» **TASK TO CARRY OUT**
Your answer must hold only the lines below from the line containing "You are a GUI" through the line containing "Viewport: 1631px width, 707px height.", each reproduced exactly.

» **EXERCISE INPUT**
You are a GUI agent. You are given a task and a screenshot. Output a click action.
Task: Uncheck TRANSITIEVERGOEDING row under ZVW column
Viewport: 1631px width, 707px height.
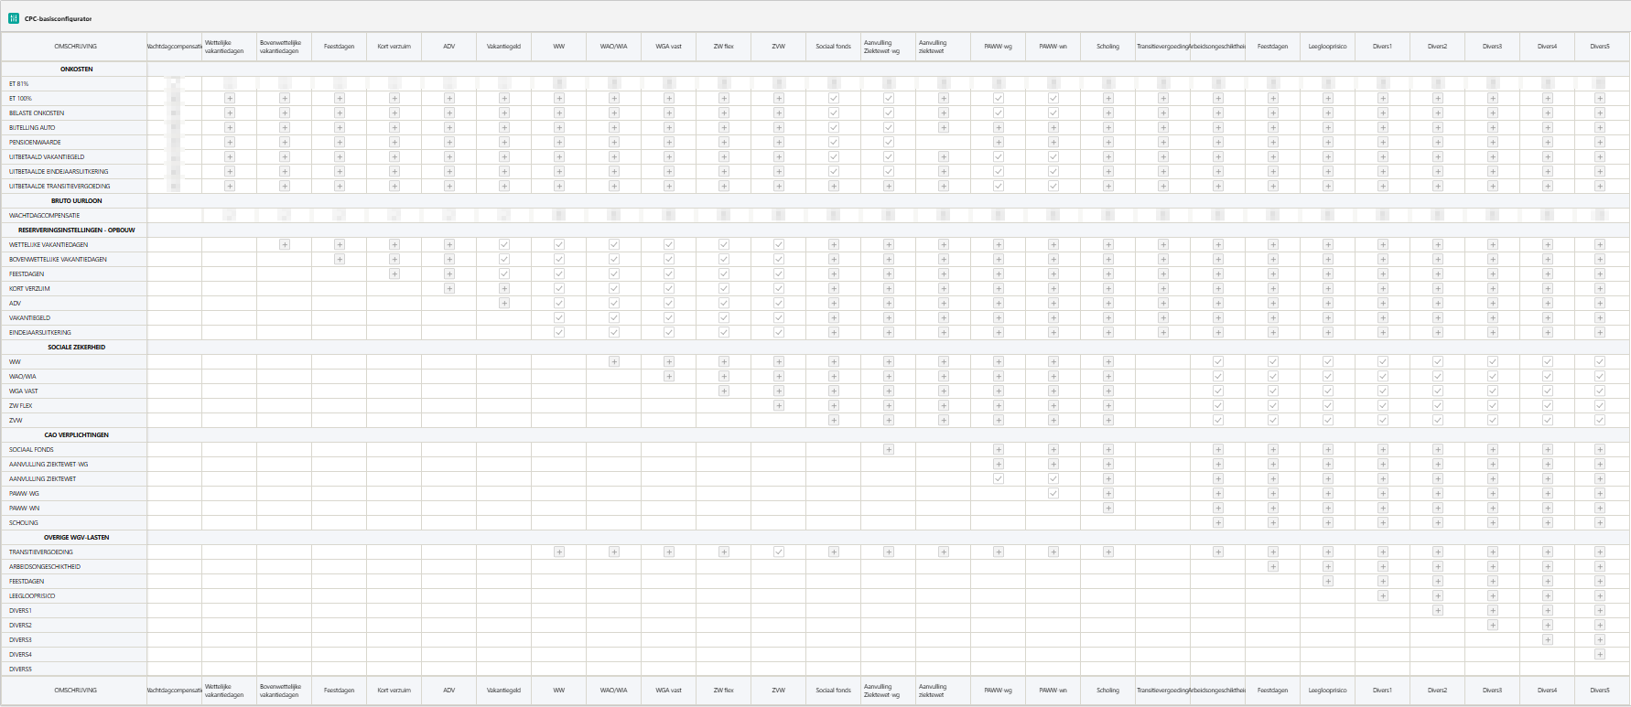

==

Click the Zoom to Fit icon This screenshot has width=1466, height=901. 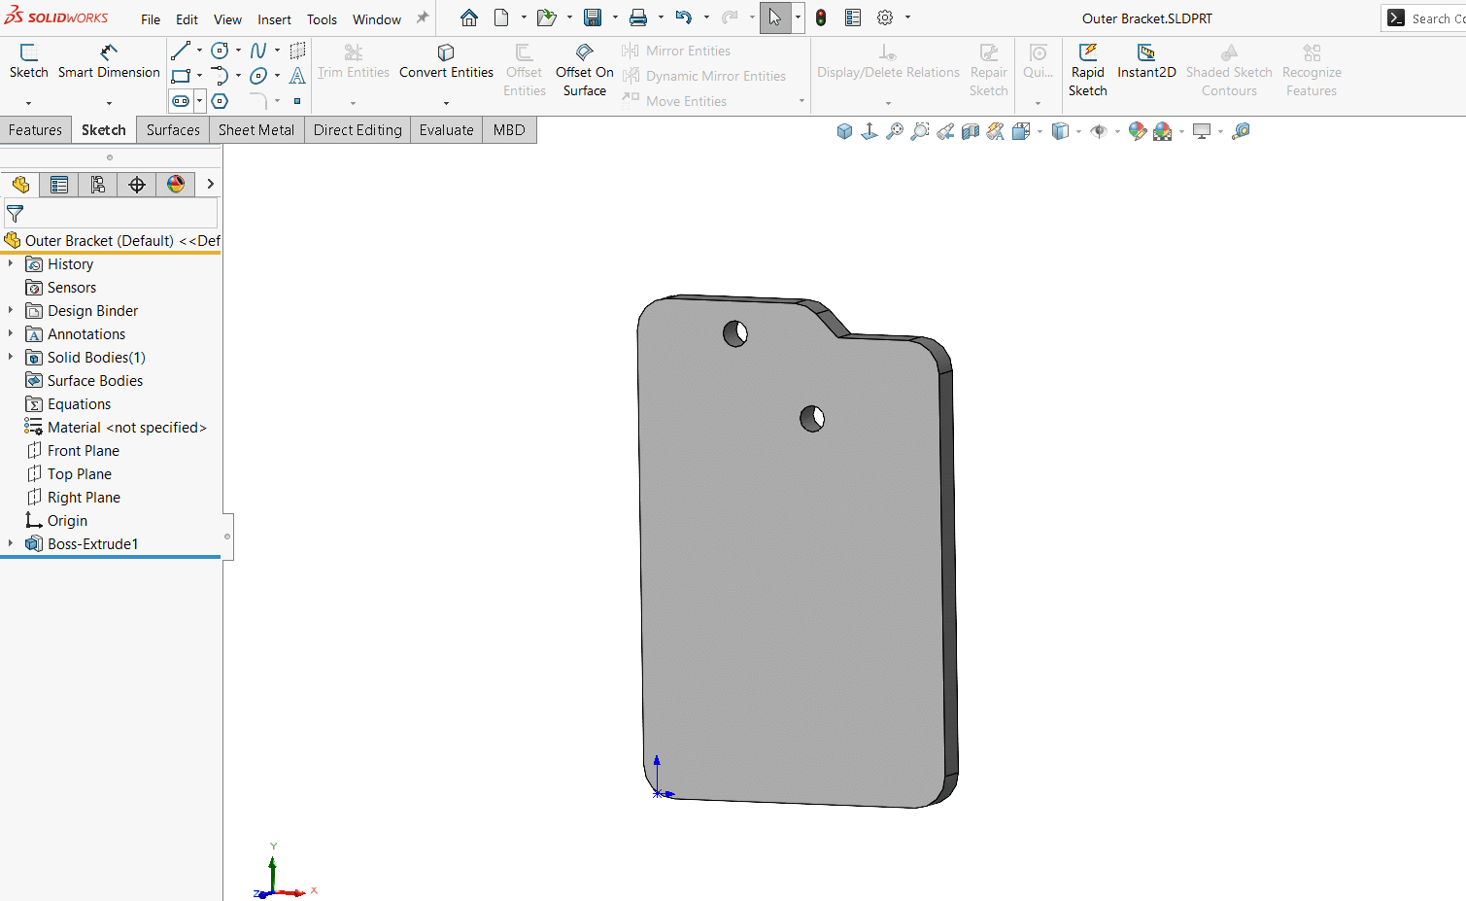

* * *

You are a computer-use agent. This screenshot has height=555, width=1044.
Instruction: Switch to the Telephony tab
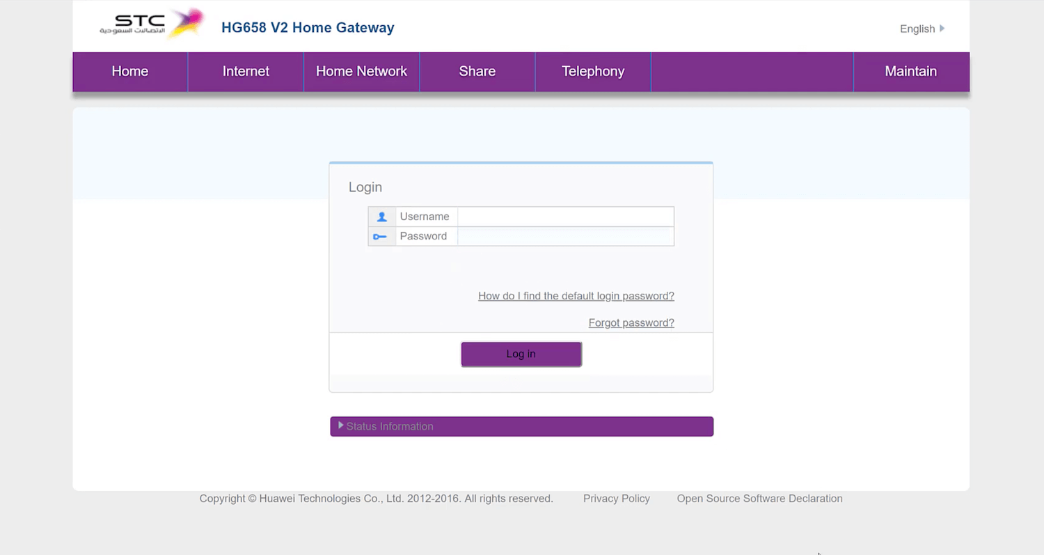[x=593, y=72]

» **SOLVED EXERCISE**
You are a GUI agent. You are given a task and a screenshot. Output a click action.
Task: Uncheck TRANSITIEVERGOEDING row under ZVW column
Viewport: 1631px width, 707px height.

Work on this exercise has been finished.